## EXERCISE MATERIAL:
------
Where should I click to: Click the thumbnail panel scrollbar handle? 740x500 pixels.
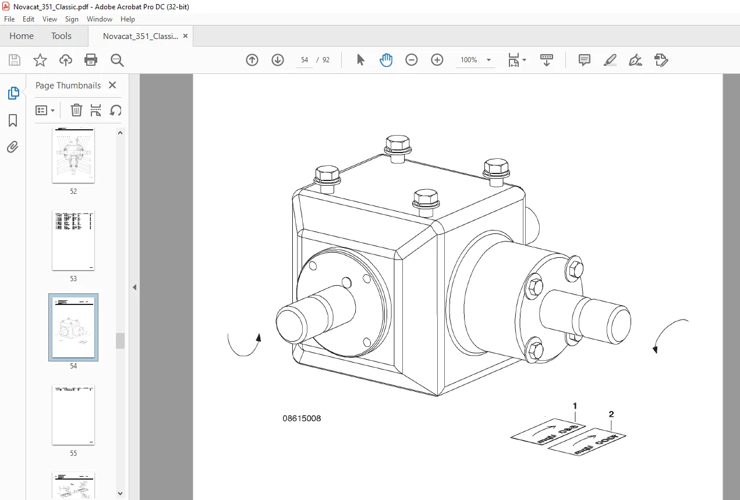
------
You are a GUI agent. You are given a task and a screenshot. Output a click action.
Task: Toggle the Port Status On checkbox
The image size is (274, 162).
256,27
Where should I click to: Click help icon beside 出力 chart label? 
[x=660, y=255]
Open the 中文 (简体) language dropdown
------
## WORK INSTRUCTION:
An exact copy of the lines above, from the one containing "The image size is (274, 162)." through the one containing "Open the 中文 (简体) language dropdown", is the whole of the answer.

## ANSWER TO THE EXERCISE:
The image size is (274, 162).
256,27
Where should I click to: Click help icon beside 出力 chart label? 
[x=660, y=255]
Open the 中文 (简体) language dropdown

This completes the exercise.